Changing stroke rehab and research worldwide now.Time is Brain! trillions and trillions of neurons that DIE each day because there are NO effective hyperacute therapies besides tPA(only 12% effective). I have 523 posts on hyperacute therapy, enough for researchers to spend decades proving them out. These are my personal ideas and blog on stroke rehabilitation and stroke research. Do not attempt any of these without checking with your medical provider. Unless you join me in agitating, when you need these therapies they won't be there.

What this blog is for:

My blog is not to help survivors recover, it is to have the 10 million yearly stroke survivors light fires underneath their doctors, stroke hospitals and stroke researchers to get stroke solved. 100% recovery. The stroke medical world is completely failing at that goal, they don't even have it as a goal. Shortly after getting out of the hospital and getting NO information on the process or protocols of stroke rehabilitation and recovery I started searching on the internet and found that no other survivor received useful information. This is an attempt to cover all stroke rehabilitation information that should be readily available to survivors so they can talk with informed knowledge to their medical staff. It lays out what needs to be done to get stroke survivors closer to 100% recovery. It's quite disgusting that this information is not available from every stroke association and doctors group.

Monday, June 17, 2024

Reducing Door-to-Puncture Times for Mechanical Thrombectomy in a Large Tertiary Hospital

 You blithering idiots, door to puncture time means NOTHING to survivors; 100% recovery is the only requirement for survivors!

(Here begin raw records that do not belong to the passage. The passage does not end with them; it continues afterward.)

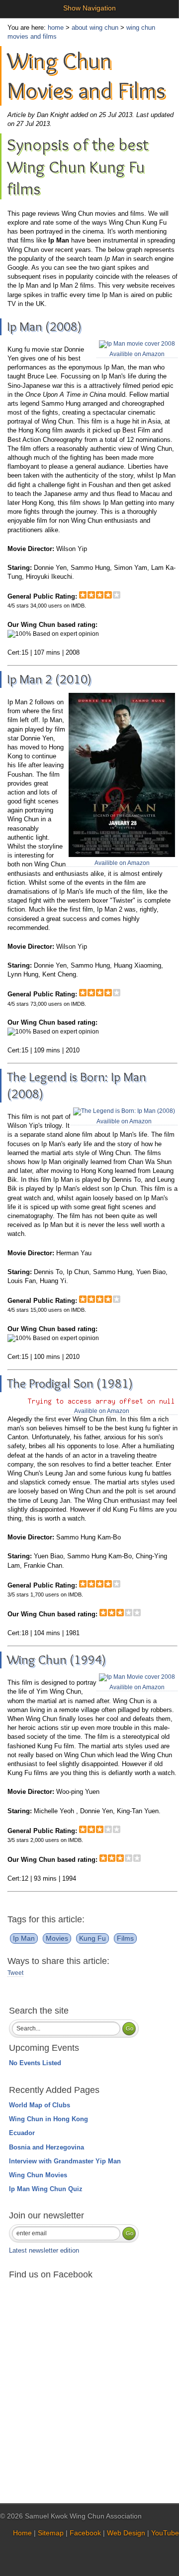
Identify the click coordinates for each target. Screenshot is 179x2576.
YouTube (165, 2533)
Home (22, 2533)
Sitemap (51, 2533)
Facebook (85, 2533)
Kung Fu (92, 1938)
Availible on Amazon (137, 354)
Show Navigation (89, 8)
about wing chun (95, 27)
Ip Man (24, 1938)
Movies (57, 1938)
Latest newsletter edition (44, 2250)
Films (125, 1938)
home (56, 27)
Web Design (126, 2533)
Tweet (15, 1972)
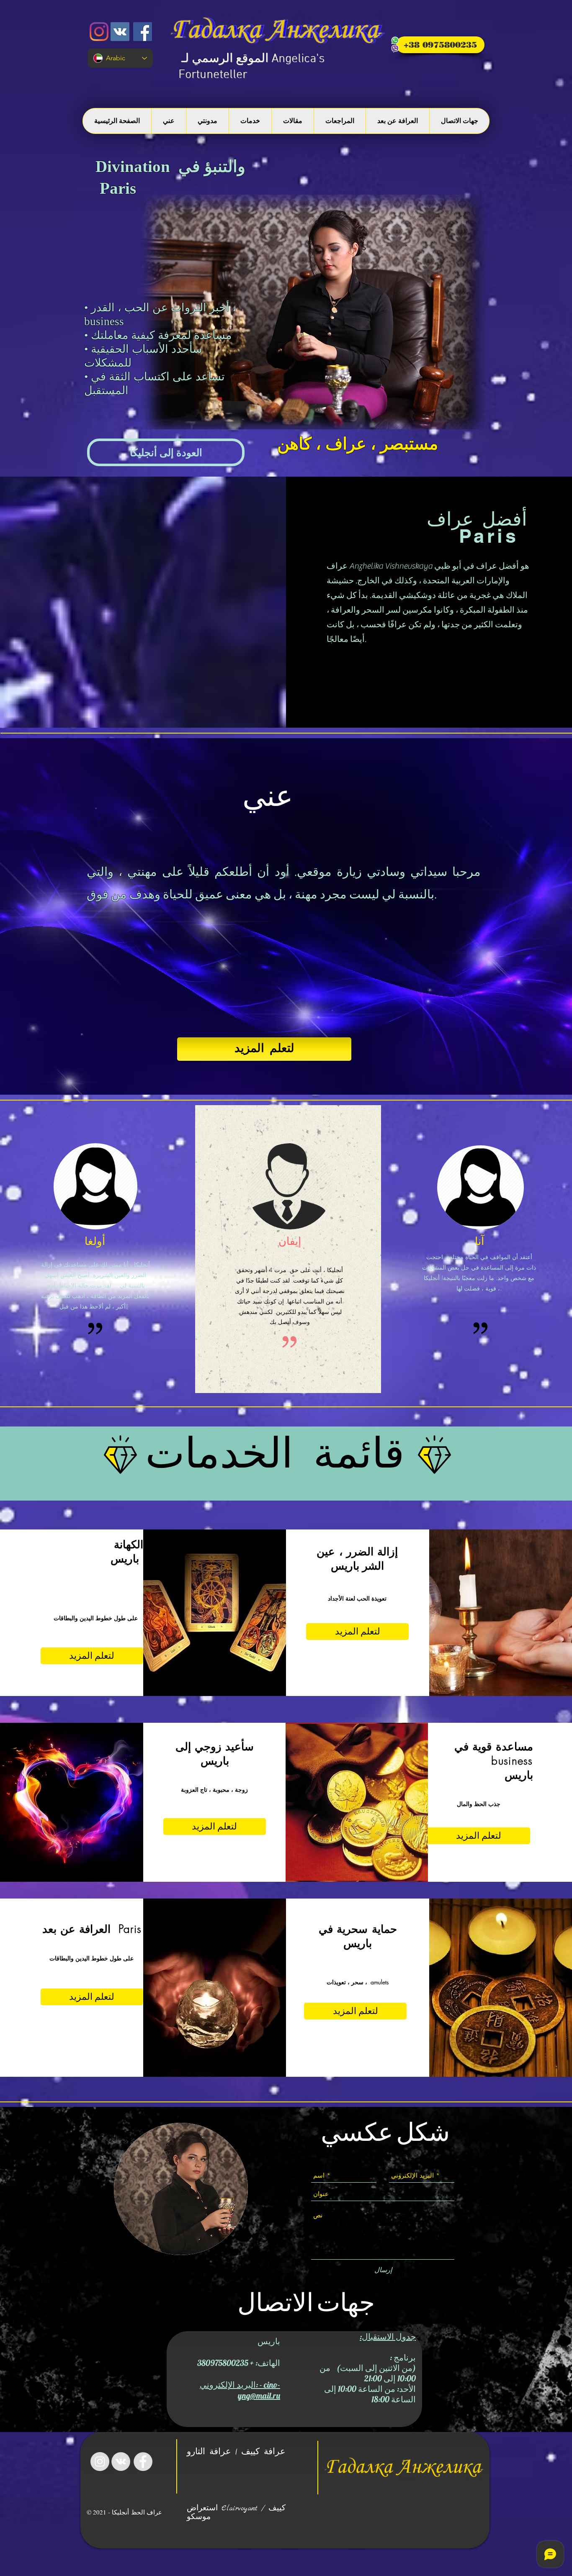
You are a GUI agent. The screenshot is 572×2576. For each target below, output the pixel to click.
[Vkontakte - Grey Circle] (120, 2461)
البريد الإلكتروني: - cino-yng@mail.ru (240, 2390)
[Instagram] (99, 31)
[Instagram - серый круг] (99, 2461)
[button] (166, 452)
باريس (345, 1566)
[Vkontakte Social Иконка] (120, 31)
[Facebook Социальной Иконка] (142, 31)
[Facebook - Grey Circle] (143, 2461)
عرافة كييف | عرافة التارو (236, 2452)
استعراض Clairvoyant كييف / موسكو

Reducing Door-to-Puncture Times for Mechanical Thrombectomy in a Large Tertiary Hospital


  • Abstract

    Background and Objectives

    Endovascular therapy (EVT) for stroke has emerged as an important therapy for selected stroke patients, and shorter times to clot removal improve functional outcomes(NOT GOOD ENOUGH! 100% recovery is the goal of survivors.) . EVT requires the close coordination of multiple departments and poses unique challenges to care coordination in large hospitals. We present the results of our quality improvement project that aimed to improve our door-to-groin puncture (DTP) times for patients who undergo EVT after direct presentation to our emergency department.

    Methods

    We conducted time-motion studies to understand the full process of an EVT activation and conducted Gemba walks in multiple hospitals. We also reviewed the literature and interviewed stakeholders to create interventions that were implemented over 4 Plan-Do-Study-Act (PDSA) cycles. We retrospectively collected data starting from baseline and during every PDSA cycle. During each cycle, we studied the impact of the interventions, adjusted the interventions, and generated further interventions. A variety of interventions were introduced targeting all aspects of the EVT process. This included parallel processing to reduce waiting time, standardization of protocols and training of staff, behavioral prompts in the form of a stroke clock, and push systems to empower staff to facilitate the forward movement of the patient. A novel role-based communication app to facilitate group communications was also used.

    Results

    Eighty-eight patients spanning across 22 months were analyzed. After the final PDSA cycle, the median DTP time was reduced by 36.5% compared with baseline (130 minutes (interquartile range [IQR] 111–140) to 82.5 minutes (IQR 74.8–100)). There were improvements in all phases of the EVT process with the largest time savings occurring in EVT decision to patient arrival at the angiosuite. Interventions that were most impactful are described.

    Discussion

    EVT is a complex process involving multiple processes and local factors. Analysis of the process from all angles and intervening on multiple small aspects can add up to significant improvements in DTP times.